** Start of RECORDS TO PROCESS **

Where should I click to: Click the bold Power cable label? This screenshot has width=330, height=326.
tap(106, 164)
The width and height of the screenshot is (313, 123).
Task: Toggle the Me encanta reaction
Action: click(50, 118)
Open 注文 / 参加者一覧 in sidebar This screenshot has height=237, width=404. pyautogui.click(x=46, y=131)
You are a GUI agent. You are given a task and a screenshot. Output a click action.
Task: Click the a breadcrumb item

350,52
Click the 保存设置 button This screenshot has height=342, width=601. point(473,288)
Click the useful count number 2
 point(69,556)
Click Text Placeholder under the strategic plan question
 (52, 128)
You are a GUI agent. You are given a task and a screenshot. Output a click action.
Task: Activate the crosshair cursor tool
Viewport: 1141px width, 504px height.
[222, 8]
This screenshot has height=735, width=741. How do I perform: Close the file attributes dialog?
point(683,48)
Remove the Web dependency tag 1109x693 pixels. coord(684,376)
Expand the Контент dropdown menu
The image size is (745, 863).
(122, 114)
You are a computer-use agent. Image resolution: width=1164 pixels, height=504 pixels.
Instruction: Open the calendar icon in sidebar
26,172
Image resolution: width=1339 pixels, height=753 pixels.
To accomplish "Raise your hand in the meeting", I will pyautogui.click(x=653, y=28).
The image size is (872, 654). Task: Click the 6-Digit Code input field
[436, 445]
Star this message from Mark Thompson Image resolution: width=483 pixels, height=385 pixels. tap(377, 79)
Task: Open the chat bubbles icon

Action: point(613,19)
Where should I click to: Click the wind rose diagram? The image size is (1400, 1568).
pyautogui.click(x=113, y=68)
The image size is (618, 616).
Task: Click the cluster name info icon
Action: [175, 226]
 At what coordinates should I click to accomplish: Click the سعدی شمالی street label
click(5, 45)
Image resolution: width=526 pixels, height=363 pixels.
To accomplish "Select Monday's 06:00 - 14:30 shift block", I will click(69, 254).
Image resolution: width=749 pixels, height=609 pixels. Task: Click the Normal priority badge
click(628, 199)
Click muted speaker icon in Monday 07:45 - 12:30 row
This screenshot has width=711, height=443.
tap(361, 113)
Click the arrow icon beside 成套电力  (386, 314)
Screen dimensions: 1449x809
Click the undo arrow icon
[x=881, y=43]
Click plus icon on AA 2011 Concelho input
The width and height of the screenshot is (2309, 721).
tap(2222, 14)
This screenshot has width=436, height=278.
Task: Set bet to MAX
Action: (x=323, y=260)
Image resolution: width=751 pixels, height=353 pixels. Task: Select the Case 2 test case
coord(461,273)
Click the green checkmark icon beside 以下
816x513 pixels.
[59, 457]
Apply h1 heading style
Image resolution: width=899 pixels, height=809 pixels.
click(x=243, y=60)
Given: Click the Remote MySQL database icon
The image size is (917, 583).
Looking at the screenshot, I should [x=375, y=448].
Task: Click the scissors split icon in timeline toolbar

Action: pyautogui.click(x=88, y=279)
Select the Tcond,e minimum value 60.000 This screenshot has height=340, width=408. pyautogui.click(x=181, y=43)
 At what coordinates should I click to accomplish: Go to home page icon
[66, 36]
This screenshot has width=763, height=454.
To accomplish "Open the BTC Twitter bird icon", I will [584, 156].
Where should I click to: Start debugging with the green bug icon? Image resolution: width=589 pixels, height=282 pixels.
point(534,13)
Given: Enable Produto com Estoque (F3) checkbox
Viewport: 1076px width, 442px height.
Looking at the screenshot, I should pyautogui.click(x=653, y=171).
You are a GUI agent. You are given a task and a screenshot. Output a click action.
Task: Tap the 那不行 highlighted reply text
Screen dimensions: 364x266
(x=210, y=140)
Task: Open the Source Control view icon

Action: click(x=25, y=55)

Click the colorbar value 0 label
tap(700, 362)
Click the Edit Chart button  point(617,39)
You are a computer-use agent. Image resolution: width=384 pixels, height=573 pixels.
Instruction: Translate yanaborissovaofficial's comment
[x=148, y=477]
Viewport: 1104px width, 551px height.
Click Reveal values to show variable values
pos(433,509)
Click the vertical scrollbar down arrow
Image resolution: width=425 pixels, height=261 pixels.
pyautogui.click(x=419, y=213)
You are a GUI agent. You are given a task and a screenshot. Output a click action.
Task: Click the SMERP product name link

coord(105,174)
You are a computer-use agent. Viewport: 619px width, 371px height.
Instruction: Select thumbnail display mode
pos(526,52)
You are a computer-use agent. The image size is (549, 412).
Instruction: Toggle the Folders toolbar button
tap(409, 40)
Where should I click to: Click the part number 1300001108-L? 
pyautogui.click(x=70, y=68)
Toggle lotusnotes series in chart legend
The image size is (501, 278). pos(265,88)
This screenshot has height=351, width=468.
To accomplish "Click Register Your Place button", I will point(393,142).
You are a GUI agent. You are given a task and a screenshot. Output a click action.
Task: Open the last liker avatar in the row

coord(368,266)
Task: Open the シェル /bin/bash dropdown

** End of RECORDS TO PROCESS **

> INSTRUCTIONS FOR THE TASK: Reproduce every one of the entries above verbatim, line for line.

> SOLUTION TO THIS EXERCISE:
Where should I click to: Click the bold Power cable label? This screenshot has width=330, height=326.
tap(106, 164)
The width and height of the screenshot is (313, 123).
Task: Toggle the Me encanta reaction
Action: click(50, 118)
Open 注文 / 参加者一覧 in sidebar This screenshot has height=237, width=404. pyautogui.click(x=46, y=131)
You are a GUI agent. You are given a task and a screenshot. Output a click action.
Task: Click the a breadcrumb item

350,52
Click the 保存设置 button This screenshot has height=342, width=601. point(473,288)
Click the useful count number 2
 point(69,556)
Click Text Placeholder under the strategic plan question
 (52, 128)
You are a GUI agent. You are given a task and a screenshot. Output a click action.
Task: Activate the crosshair cursor tool
Viewport: 1141px width, 504px height.
[222, 8]
This screenshot has height=735, width=741. How do I perform: Close the file attributes dialog?
point(683,48)
Remove the Web dependency tag 1109x693 pixels. coord(684,376)
Expand the Контент dropdown menu
The image size is (745, 863).
(122, 114)
You are a computer-use agent. Image resolution: width=1164 pixels, height=504 pixels.
Instruction: Open the calendar icon in sidebar
26,172
Image resolution: width=1339 pixels, height=753 pixels.
To accomplish "Raise your hand in the meeting", I will pyautogui.click(x=653, y=28).
The image size is (872, 654). Task: Click the 6-Digit Code input field
[436, 445]
Star this message from Mark Thompson Image resolution: width=483 pixels, height=385 pixels. tap(377, 79)
Task: Open the chat bubbles icon

Action: point(613,19)
Where should I click to: Click the wind rose diagram? The image size is (1400, 1568).
pyautogui.click(x=113, y=68)
The image size is (618, 616).
Task: Click the cluster name info icon
Action: [175, 226]
 At what coordinates should I click to accomplish: Click the سعدی شمالی street label
click(5, 45)
Image resolution: width=526 pixels, height=363 pixels.
To accomplish "Select Monday's 06:00 - 14:30 shift block", I will click(69, 254).
Image resolution: width=749 pixels, height=609 pixels. Task: Click the Normal priority badge
click(628, 199)
Click muted speaker icon in Monday 07:45 - 12:30 row
This screenshot has width=711, height=443.
tap(361, 113)
Click the arrow icon beside 成套电力  (386, 314)
Screen dimensions: 1449x809
Click the undo arrow icon
[x=881, y=43]
Click plus icon on AA 2011 Concelho input
The width and height of the screenshot is (2309, 721).
tap(2222, 14)
This screenshot has width=436, height=278.
Task: Set bet to MAX
Action: (x=323, y=260)
Image resolution: width=751 pixels, height=353 pixels. Task: Select the Case 2 test case
coord(461,273)
Click the green checkmark icon beside 以下
816x513 pixels.
[59, 457]
Apply h1 heading style
Image resolution: width=899 pixels, height=809 pixels.
click(x=243, y=60)
Given: Click the Remote MySQL database icon
The image size is (917, 583).
Looking at the screenshot, I should [x=375, y=448].
Task: Click the scissors split icon in timeline toolbar

Action: pyautogui.click(x=88, y=279)
Select the Tcond,e minimum value 60.000 This screenshot has height=340, width=408. pyautogui.click(x=181, y=43)
 At what coordinates should I click to accomplish: Go to home page icon
[66, 36]
This screenshot has width=763, height=454.
To accomplish "Open the BTC Twitter bird icon", I will [584, 156].
Where should I click to: Start debugging with the green bug icon? Image resolution: width=589 pixels, height=282 pixels.
point(534,13)
Given: Enable Produto com Estoque (F3) checkbox
Viewport: 1076px width, 442px height.
Looking at the screenshot, I should pyautogui.click(x=653, y=171).
You are a GUI agent. You are given a task and a screenshot. Output a click action.
Task: Tap the 那不行 highlighted reply text
Screen dimensions: 364x266
(x=210, y=140)
Task: Open the Source Control view icon

Action: click(x=25, y=55)

Click the colorbar value 0 label
tap(700, 362)
Click the Edit Chart button  point(617,39)
You are a computer-use agent. Image resolution: width=384 pixels, height=573 pixels.
Instruction: Translate yanaborissovaofficial's comment
[x=148, y=477]
Viewport: 1104px width, 551px height.
Click Reveal values to show variable values
pos(433,509)
Click the vertical scrollbar down arrow
Image resolution: width=425 pixels, height=261 pixels.
pyautogui.click(x=419, y=213)
You are a GUI agent. You are given a task and a screenshot. Output a click action.
Task: Click the SMERP product name link

coord(105,174)
You are a computer-use agent. Viewport: 619px width, 371px height.
Instruction: Select thumbnail display mode
pos(526,52)
You are a computer-use agent. The image size is (549, 412).
Instruction: Toggle the Folders toolbar button
tap(409, 40)
Where should I click to: Click the part number 1300001108-L? 
pyautogui.click(x=70, y=68)
Toggle lotusnotes series in chart legend
The image size is (501, 278). pos(265,88)
This screenshot has height=351, width=468.
To accomplish "Click Register Your Place button", I will point(393,142).
You are a GUI agent. You are given a task and a screenshot. Output a click action.
Task: Open the last liker avatar in the row

coord(368,266)
Task: Open the シェル /bin/bash dropdown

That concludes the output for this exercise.